The Insatiable Earl: A Life of John Montagu, Fourth Earl of Sandwich, 1718-1792
No historical figure of eighteenth-century England has been more grossly misrepresented than the inventor of our favorite fast food. The stereotype is well known: an unscrupulous man of pleasure whose mistress, a courtesan, was murdered on the steps of the Admiralty, inside which her lover was carelessly mismanaging the War of American Independence.
It is refreshing to read a biography that explodes this long-accepted view. Martha Ray was not a courtesan but rather the Joan Sutherland of her day, whose rendering of "I know that my Redeemer liveth" was admired by the most discriminating critics.
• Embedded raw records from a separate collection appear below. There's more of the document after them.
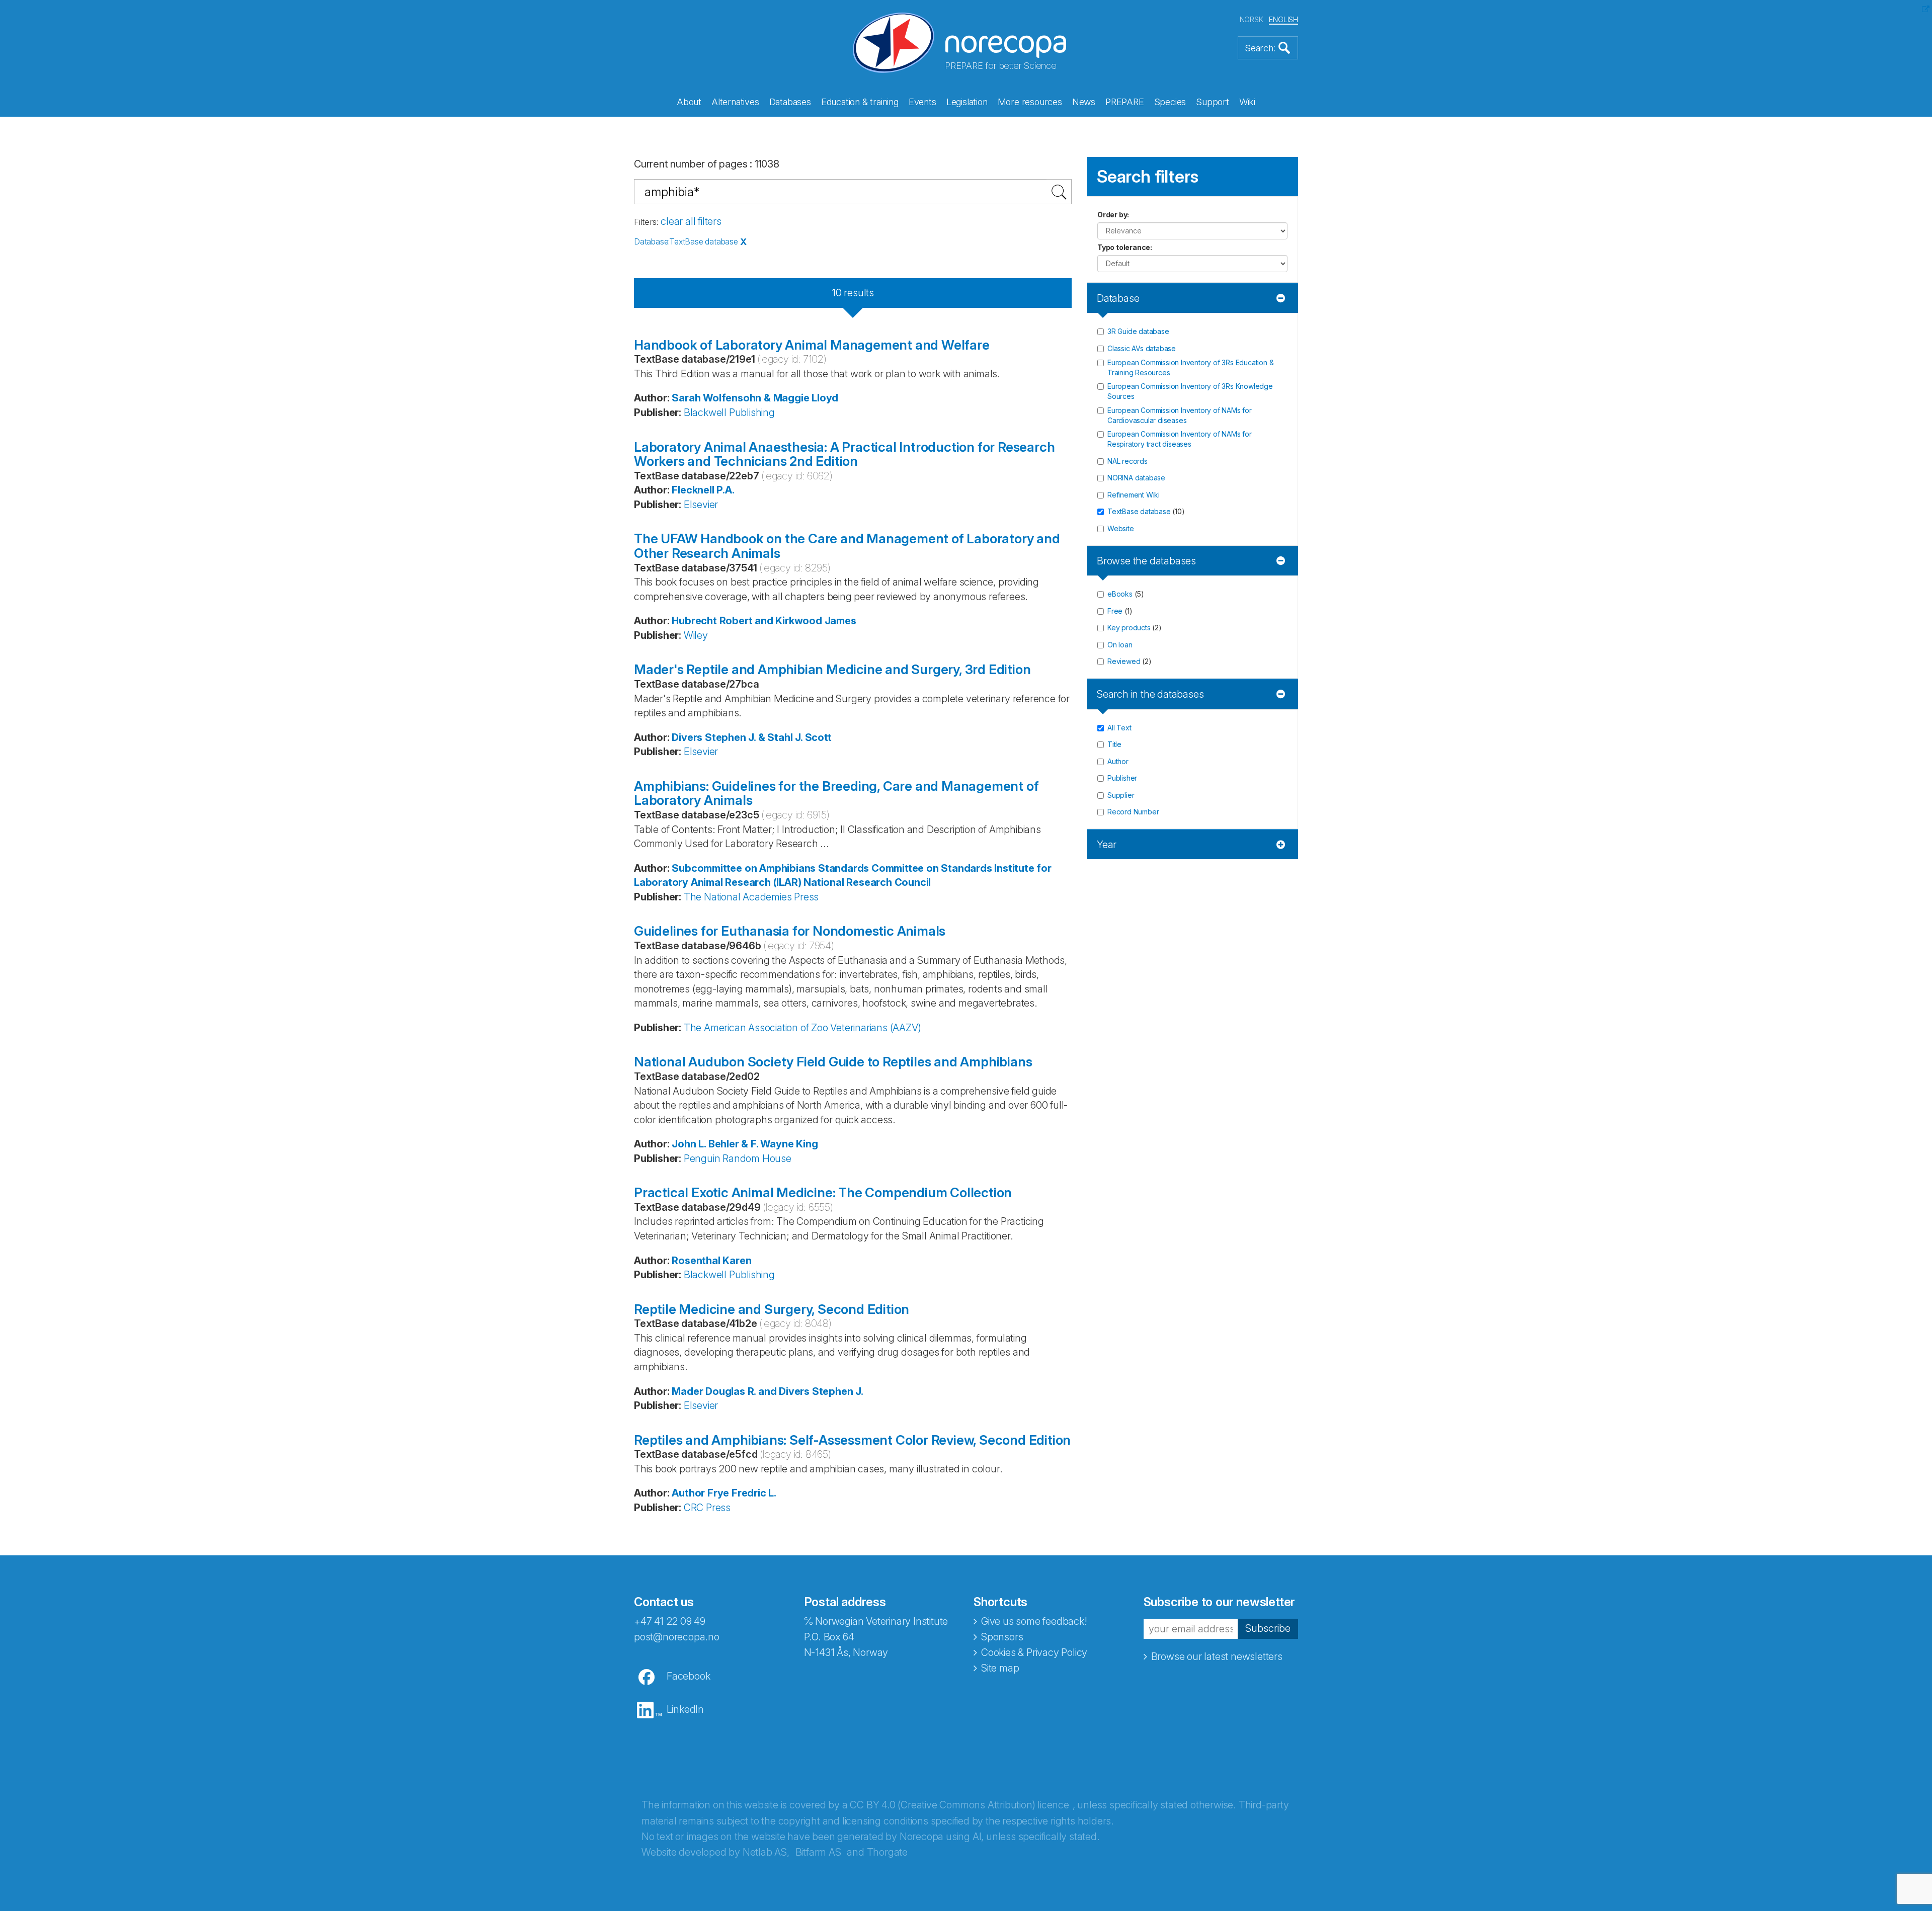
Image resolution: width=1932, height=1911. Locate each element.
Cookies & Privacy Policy (1034, 1652)
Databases (790, 102)
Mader (687, 1391)
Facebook (688, 1676)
It was, appropriately, outside Covent Garden after attending a performance (not outside the Admiralty) that she was murdered by an unhinged admirer; she had lived for many years with and had borne children to John, fourth Earl of Sandwich. As to his mismanagement of naval affairs, Nicholas Rodger, the outstanding historian of the eighteenth-century navy, demonstrates in this brilliant and extremely readable book that as First Lord of the Admiralty he was in a class by himself.
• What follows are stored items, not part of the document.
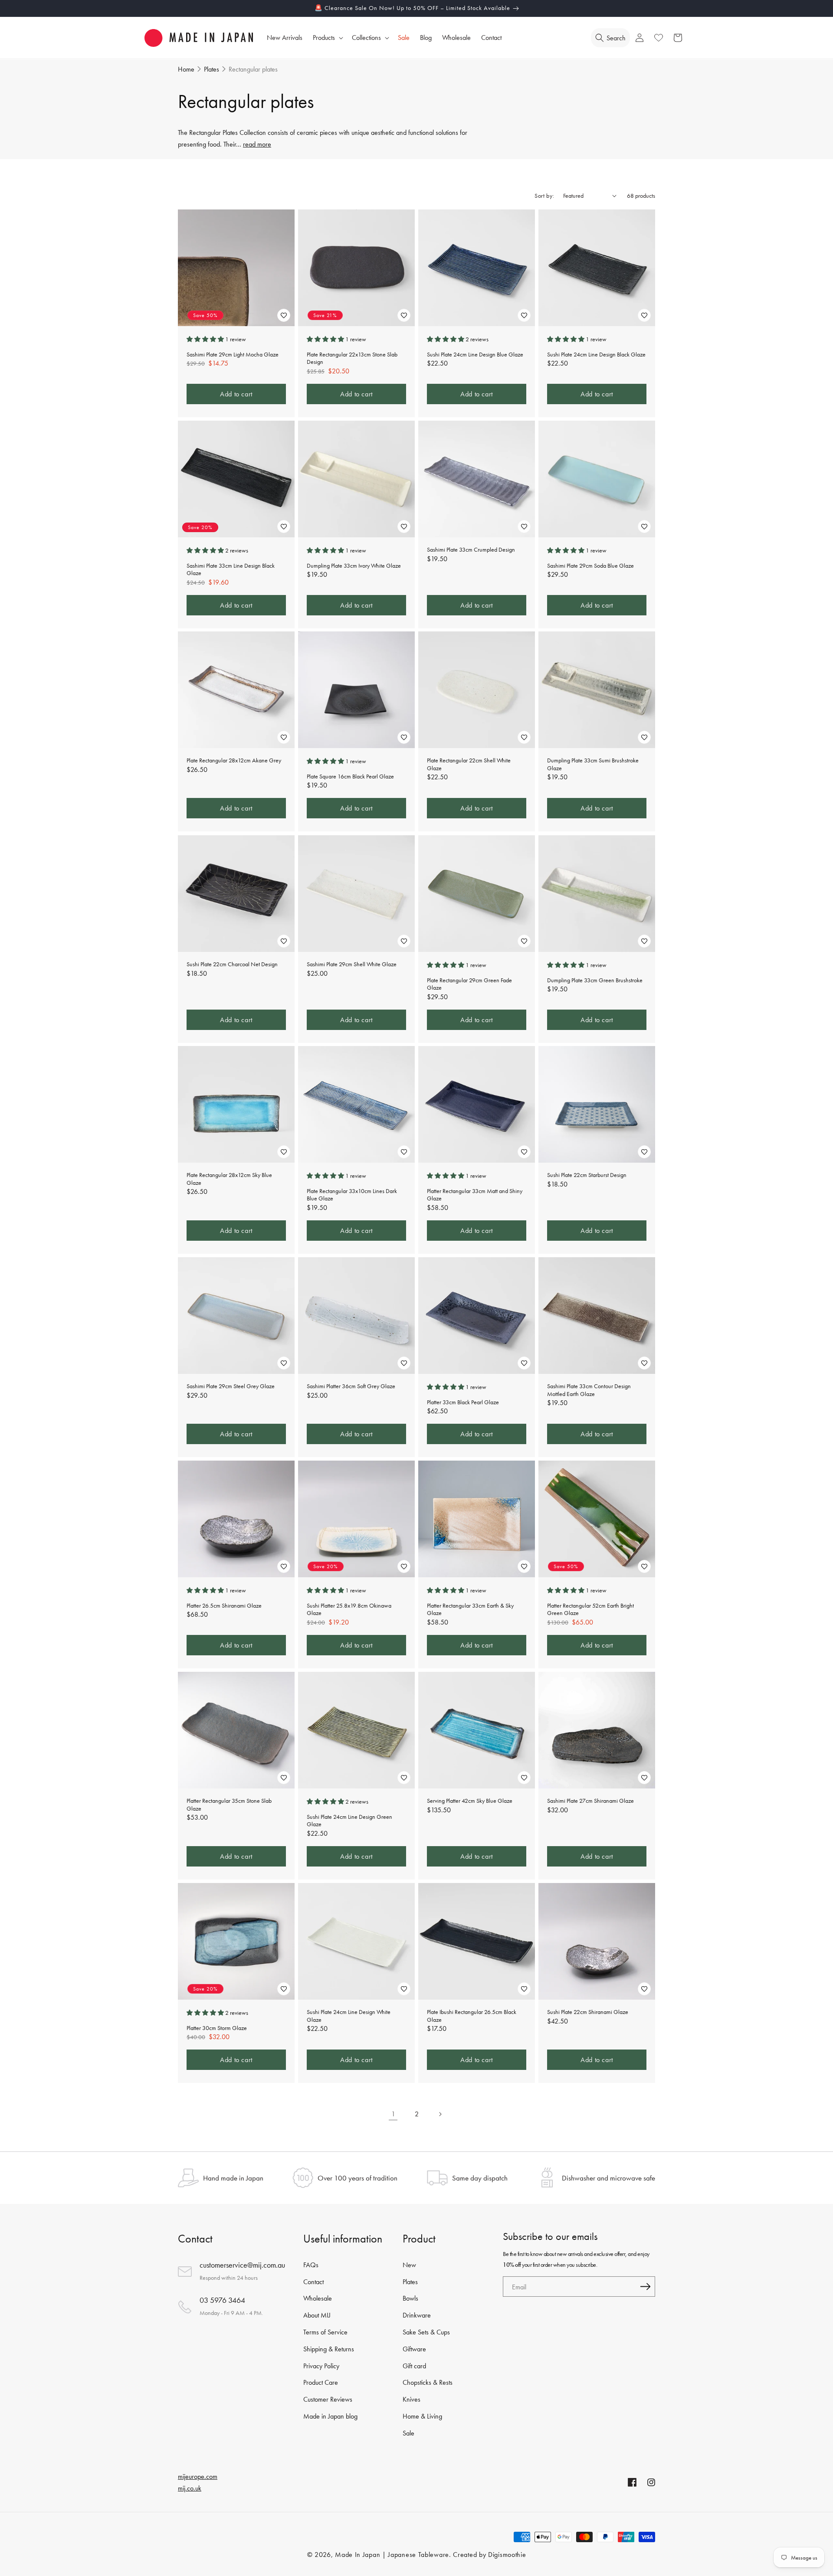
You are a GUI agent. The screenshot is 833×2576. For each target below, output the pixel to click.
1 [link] (393, 2113)
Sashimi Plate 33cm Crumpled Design (471, 549)
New (409, 2264)
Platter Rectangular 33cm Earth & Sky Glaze (470, 1609)
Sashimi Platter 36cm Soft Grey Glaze (351, 1386)
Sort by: (544, 195)
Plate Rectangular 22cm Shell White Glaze (469, 764)
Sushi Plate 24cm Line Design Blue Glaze (475, 354)
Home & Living (422, 2416)
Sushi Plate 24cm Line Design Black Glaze (596, 354)
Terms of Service (325, 2332)
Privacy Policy (321, 2365)
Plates (410, 2281)
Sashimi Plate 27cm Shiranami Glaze (590, 1801)
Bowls (410, 2298)
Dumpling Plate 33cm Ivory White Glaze (354, 565)
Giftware (414, 2349)
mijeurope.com (197, 2476)
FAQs (310, 2264)
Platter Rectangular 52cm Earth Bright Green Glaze (590, 1609)
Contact (313, 2281)
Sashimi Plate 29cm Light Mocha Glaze (233, 354)
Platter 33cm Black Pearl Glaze (463, 1402)
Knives (411, 2399)
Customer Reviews (327, 2399)
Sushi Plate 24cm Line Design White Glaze (348, 2016)
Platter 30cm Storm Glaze (217, 2027)
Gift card (414, 2365)
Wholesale (317, 2298)
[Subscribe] (645, 2286)
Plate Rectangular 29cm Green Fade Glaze (469, 983)
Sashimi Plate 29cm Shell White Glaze (352, 964)
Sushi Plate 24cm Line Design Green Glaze (349, 1820)
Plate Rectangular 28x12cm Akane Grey (234, 760)
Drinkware (417, 2315)
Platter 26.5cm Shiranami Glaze (224, 1605)
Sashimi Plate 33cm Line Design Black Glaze (231, 569)
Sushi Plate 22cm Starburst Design (586, 1175)
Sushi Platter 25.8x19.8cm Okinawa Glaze (349, 1609)
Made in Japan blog (330, 2416)
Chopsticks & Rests (428, 2382)
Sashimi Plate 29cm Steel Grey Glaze (231, 1386)
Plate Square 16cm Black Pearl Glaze (350, 776)
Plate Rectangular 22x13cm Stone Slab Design (352, 358)
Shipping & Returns (328, 2349)
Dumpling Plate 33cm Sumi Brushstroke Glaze (593, 764)
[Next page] (439, 2114)
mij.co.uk (189, 2488)
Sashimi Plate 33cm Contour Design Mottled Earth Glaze (589, 1390)
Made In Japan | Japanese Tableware (392, 2554)
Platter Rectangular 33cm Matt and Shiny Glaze (474, 1195)
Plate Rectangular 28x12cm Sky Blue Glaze (229, 1179)
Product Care (320, 2382)
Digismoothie (507, 2554)
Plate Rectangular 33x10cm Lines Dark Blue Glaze (352, 1195)
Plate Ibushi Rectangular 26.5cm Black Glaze (471, 2016)
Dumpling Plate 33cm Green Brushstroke (595, 980)
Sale (408, 2433)
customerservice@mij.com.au (242, 2265)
This was by no means his only distinction. As a diplomat he displayed extraordinary powers and won from foreign statesmen the admiration and trust that his own countrymen then and subsequently have largely denied him. As a parliamentary manager of the constituencies that he was in a position to influence, he shared an energy, skill and wonderful tact in handling all sorts and conditions of men - qualities that were acknowledged and praised by his most unrelenting denigrators. As a young man he had been an adventurous traveler with a title to a place in the history of Greek epigraphy. His lifelong passion for music, especially in championing and reviving the then-unfashionable oratorios of Handel, has given him, in the present biographer's opinion, his nearest connection to the life of our own time.